### [TEXT SEGMENT]
Poisson process for which we throw a die at each jump. I have to solve the following exercise,

a) Let $X(t):t≥0$ be poisson process of rate 1 starting at 0. Each time $X$
jumps we roll a (fair) die. What is the distribution of the number of
odd numbers rolled in interval $[0,4]$ ?
b) Given that on interval $[0,12]$
there were 13 jumps, what is the probability that exactly 3 6’s were
rolled by the die ?

a) So the number of jumps in the interval [0,4] is $N(4) \sim Poisson(4) $ and since the probability of having a odd number is $0.5$ then the distribution of the odd numbers $\sim Poisson(4\times 0.5)$.

### [SET EXERCISE]
Set down the Poisson process exercise word for word, between "a) So the number" and "numbers $\sim Poisson(4\times 0.5)$.", inclusive.

### [DATA BLOCK]
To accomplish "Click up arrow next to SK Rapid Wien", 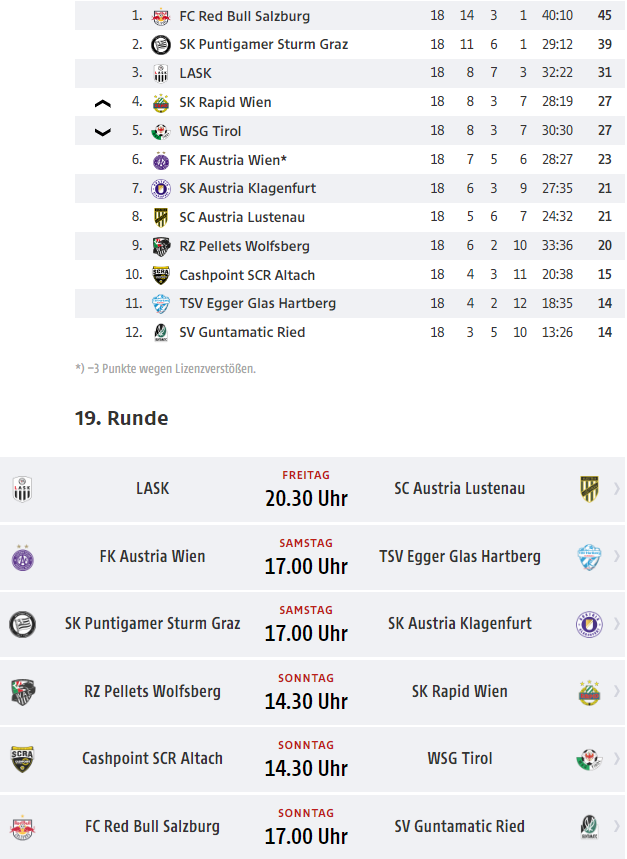I will coord(102,103).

### [WORKED ANSWER]
a) So the number of jumps in the interval [0,4] is $N(4) \sim Poisson(4) $ and since the probability of having a odd number is $0.5$ then the distribution of the odd numbers $\sim Poisson(4\times 0.5)$.